As migratory birds make their way north this spring, few people will look to the sky and think, “God help us. Here they come.”

It has been 101 years since the onset of the Spanish Flu, a virus that may have derived from bird flu that killed 3 to 5 percent of the world’s population. Ever since then, the threat that an equally fatal flu might strike has loomed large.

Now, scientists at the Fred Hutchinson Research Center are digging deep into how the virus jumps from birds to people. The researchers have mapped all the ways that a critical protein in influenza can mutate to make the virus more likely to cross species.

The new map could help scientists predict which flu strains present the greatest threats and act faster to target those viruses with a vaccine.

Scientists don’t currently know “how well a particular virus is going to do in a human host,” Dr. Shirleen Soh, a postdoctoral fellow at Fred Hutch and lead author on the paper, said in an announcement.

Soh took a protein in bird flu called PB2 and mutated it, later testing whether the changes caused the flu to grow stronger in human cells. Armed with a list of the most problematic mutations, Soh then realized that only a few of them had ever been recorded in cross-species influenza jumps.

Soh, who is based in the lab of computational biologist Dr. Jesse Bloom, worked with postdoctoral fellow Dr. Louise Moncla to compare the mutations to those seen in different types of H7N9, a flu strain that first infected people in China six years ago.

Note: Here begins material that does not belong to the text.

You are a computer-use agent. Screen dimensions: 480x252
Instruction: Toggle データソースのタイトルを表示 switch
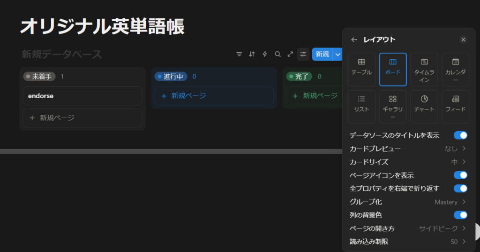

“We were able to take Shirleen’s map and see that many H7N9s that jumped into humans did have evidence of adaptive mutations, including some mutations that we hadn’t known about before Shirleen’s mapping experiment,” Bloom said.

The findings could help future scientists figure out which mutations are most likely to move across species. The team hopes to make the data accessible to others by integrating it into NextStrain, a platform that tracks how the flu evolves.